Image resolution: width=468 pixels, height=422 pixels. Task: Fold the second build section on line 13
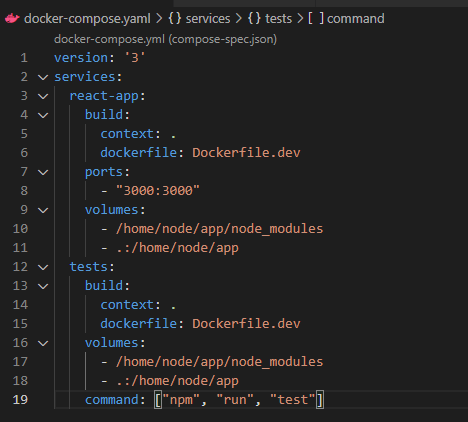[x=43, y=286]
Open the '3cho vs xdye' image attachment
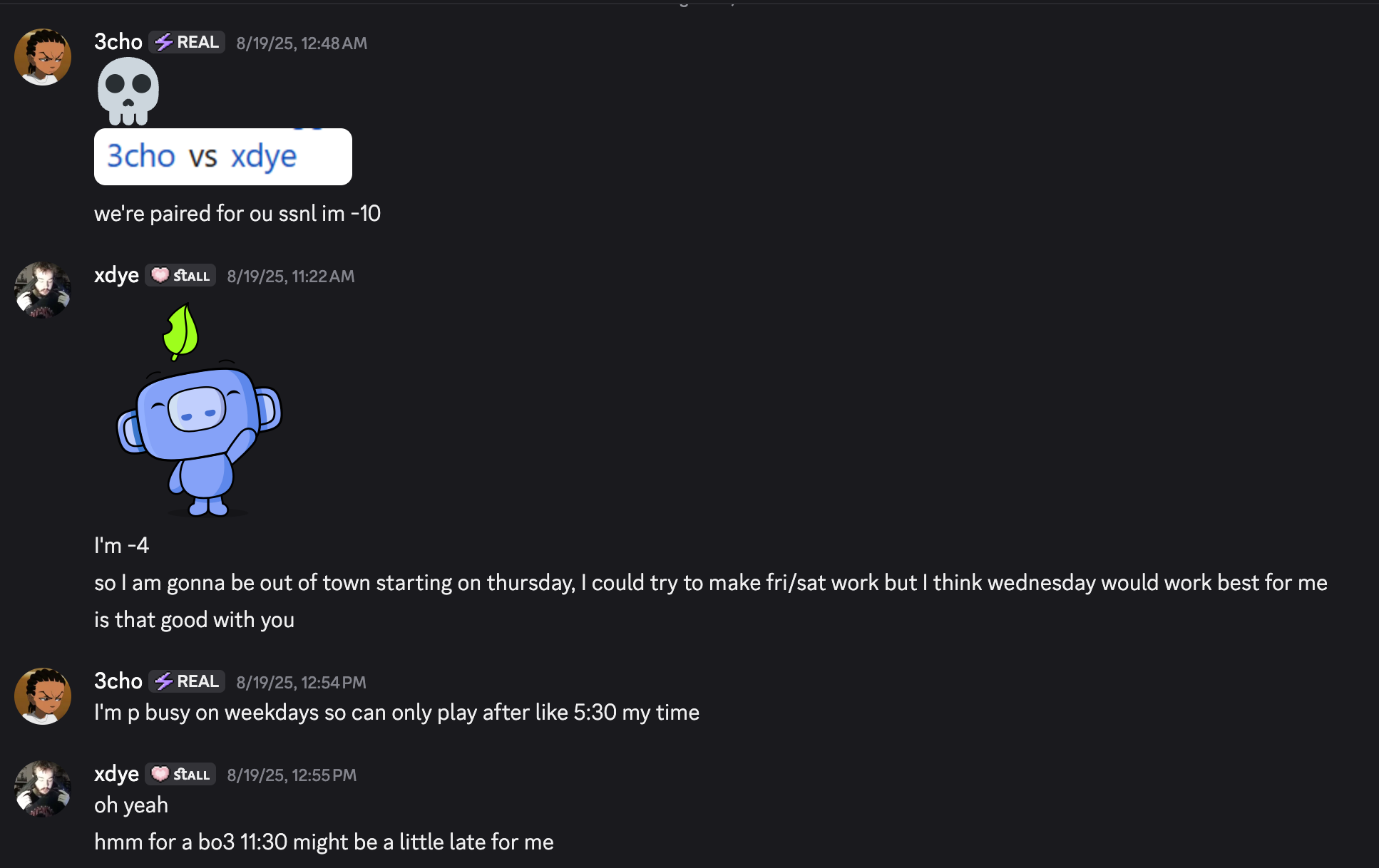Screen dimensions: 1379x868 click(223, 157)
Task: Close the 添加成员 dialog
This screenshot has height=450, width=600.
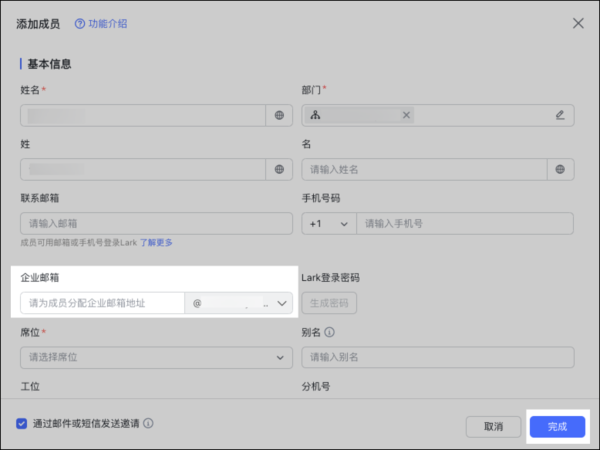Action: [577, 23]
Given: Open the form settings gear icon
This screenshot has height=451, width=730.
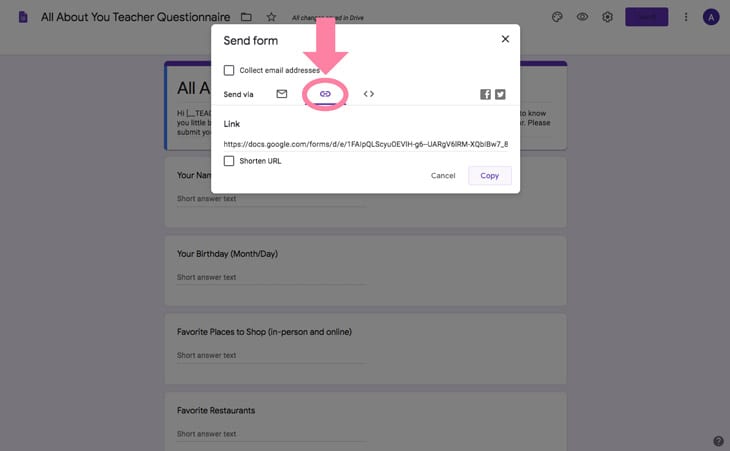Looking at the screenshot, I should (x=607, y=17).
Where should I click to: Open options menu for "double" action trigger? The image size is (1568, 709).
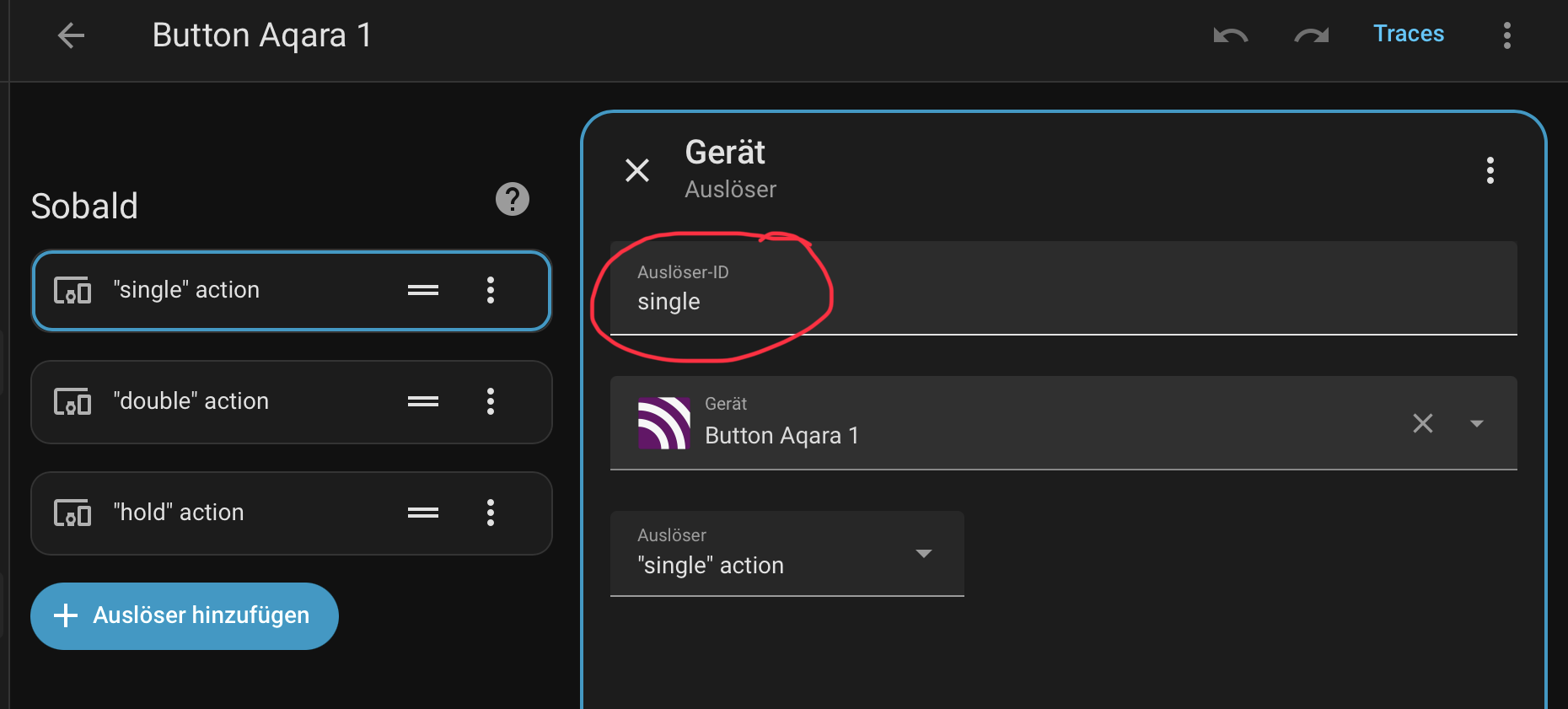point(491,401)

────

__Work task__
Quote everything in the listing above exactly; pictures are the only thing to omit.

__Exercise solution__
Image resolution: width=468 pixels, height=422 pixels. Task: Fold the second build section on line 13
[x=43, y=286]
Open the '3cho vs xdye' image attachment
Screen dimensions: 1379x868 click(223, 157)
Task: Close the 添加成员 dialog
This screenshot has height=450, width=600.
Action: [577, 23]
Given: Open the form settings gear icon
This screenshot has height=451, width=730.
Looking at the screenshot, I should (x=607, y=17).
Where should I click to: Open options menu for "double" action trigger? The image size is (1568, 709).
point(491,401)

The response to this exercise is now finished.